Assignment: Every word of the data must be reproduced in your reply exactly.

Dataset content:

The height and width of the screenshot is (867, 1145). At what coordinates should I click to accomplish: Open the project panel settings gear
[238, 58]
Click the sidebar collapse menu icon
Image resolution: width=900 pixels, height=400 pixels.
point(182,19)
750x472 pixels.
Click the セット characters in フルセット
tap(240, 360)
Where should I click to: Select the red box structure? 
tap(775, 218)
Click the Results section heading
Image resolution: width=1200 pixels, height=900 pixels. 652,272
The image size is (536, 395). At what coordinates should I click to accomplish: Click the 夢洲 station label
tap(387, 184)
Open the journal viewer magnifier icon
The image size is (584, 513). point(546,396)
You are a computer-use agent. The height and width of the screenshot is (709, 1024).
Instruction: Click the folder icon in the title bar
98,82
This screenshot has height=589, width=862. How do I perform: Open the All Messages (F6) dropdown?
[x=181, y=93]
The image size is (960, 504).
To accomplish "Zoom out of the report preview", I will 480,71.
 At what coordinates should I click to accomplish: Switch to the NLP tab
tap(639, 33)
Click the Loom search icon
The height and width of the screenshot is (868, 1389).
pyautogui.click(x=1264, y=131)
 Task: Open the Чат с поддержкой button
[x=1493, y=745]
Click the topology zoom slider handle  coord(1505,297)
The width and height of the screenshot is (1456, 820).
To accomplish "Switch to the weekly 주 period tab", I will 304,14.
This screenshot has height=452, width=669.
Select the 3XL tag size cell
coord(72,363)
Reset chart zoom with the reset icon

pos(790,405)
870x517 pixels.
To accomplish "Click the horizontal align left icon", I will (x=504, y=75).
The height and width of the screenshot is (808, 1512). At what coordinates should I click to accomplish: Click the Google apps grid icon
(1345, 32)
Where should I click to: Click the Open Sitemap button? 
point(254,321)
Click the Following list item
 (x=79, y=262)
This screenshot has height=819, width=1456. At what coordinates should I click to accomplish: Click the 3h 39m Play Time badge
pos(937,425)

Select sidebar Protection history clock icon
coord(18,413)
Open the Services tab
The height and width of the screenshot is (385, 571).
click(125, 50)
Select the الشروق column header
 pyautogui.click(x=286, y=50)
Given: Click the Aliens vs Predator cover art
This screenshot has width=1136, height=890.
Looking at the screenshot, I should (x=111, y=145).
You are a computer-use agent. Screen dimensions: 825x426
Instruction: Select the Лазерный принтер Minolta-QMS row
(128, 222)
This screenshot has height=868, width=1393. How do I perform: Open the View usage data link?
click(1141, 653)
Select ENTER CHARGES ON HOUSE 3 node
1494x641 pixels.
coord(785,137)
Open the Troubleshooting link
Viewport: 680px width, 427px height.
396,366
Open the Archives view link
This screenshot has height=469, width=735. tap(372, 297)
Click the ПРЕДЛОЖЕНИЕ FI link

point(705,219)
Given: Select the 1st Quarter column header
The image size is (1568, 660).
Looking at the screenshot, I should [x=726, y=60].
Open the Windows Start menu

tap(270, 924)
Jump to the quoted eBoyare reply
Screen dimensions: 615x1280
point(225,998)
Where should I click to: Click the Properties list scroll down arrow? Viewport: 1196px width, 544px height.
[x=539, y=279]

Task answer:
The height and width of the screenshot is (867, 1145). At what coordinates should I click to accomplish: Open the project panel settings gear
[238, 58]
Click the sidebar collapse menu icon
Image resolution: width=900 pixels, height=400 pixels.
point(182,19)
750x472 pixels.
Click the セット characters in フルセット
tap(240, 360)
Where should I click to: Select the red box structure? 
tap(775, 218)
Click the Results section heading
Image resolution: width=1200 pixels, height=900 pixels. 652,272
The image size is (536, 395). At what coordinates should I click to accomplish: Click the 夢洲 station label
tap(387, 184)
Open the journal viewer magnifier icon
The image size is (584, 513). point(546,396)
You are a computer-use agent. The height and width of the screenshot is (709, 1024).
Instruction: Click the folder icon in the title bar
98,82
This screenshot has height=589, width=862. How do I perform: Open the All Messages (F6) dropdown?
[x=181, y=93]
The image size is (960, 504).
To accomplish "Zoom out of the report preview", I will 480,71.
 At what coordinates should I click to accomplish: Switch to the NLP tab
tap(639, 33)
Click the Loom search icon
The height and width of the screenshot is (868, 1389).
pyautogui.click(x=1264, y=131)
 Task: Open the Чат с поддержкой button
[x=1493, y=745]
Click the topology zoom slider handle  coord(1505,297)
The width and height of the screenshot is (1456, 820).
To accomplish "Switch to the weekly 주 period tab", I will 304,14.
This screenshot has height=452, width=669.
Select the 3XL tag size cell
coord(72,363)
Reset chart zoom with the reset icon

pos(790,405)
870x517 pixels.
To accomplish "Click the horizontal align left icon", I will (x=504, y=75).
The height and width of the screenshot is (808, 1512). At what coordinates should I click to accomplish: Click the Google apps grid icon
(1345, 32)
Where should I click to: Click the Open Sitemap button? 
point(254,321)
Click the Following list item
 (x=79, y=262)
This screenshot has height=819, width=1456. At what coordinates should I click to accomplish: Click the 3h 39m Play Time badge
pos(937,425)

Select sidebar Protection history clock icon
coord(18,413)
Open the Services tab
The height and width of the screenshot is (385, 571).
click(125, 50)
Select the الشروق column header
 pyautogui.click(x=286, y=50)
Given: Click the Aliens vs Predator cover art
This screenshot has width=1136, height=890.
Looking at the screenshot, I should (x=111, y=145).
You are a computer-use agent. Screen dimensions: 825x426
Instruction: Select the Лазерный принтер Minolta-QMS row
(128, 222)
This screenshot has height=868, width=1393. How do I perform: Open the View usage data link?
click(1141, 653)
Select ENTER CHARGES ON HOUSE 3 node
1494x641 pixels.
coord(785,137)
Open the Troubleshooting link
Viewport: 680px width, 427px height.
396,366
Open the Archives view link
This screenshot has height=469, width=735. tap(372, 297)
Click the ПРЕДЛОЖЕНИЕ FI link

point(705,219)
Given: Select the 1st Quarter column header
The image size is (1568, 660).
Looking at the screenshot, I should [x=726, y=60].
Open the Windows Start menu

tap(270, 924)
Jump to the quoted eBoyare reply
Screen dimensions: 615x1280
point(225,998)
Where should I click to: Click the Properties list scroll down arrow? Viewport: 1196px width, 544px height.
[x=539, y=279]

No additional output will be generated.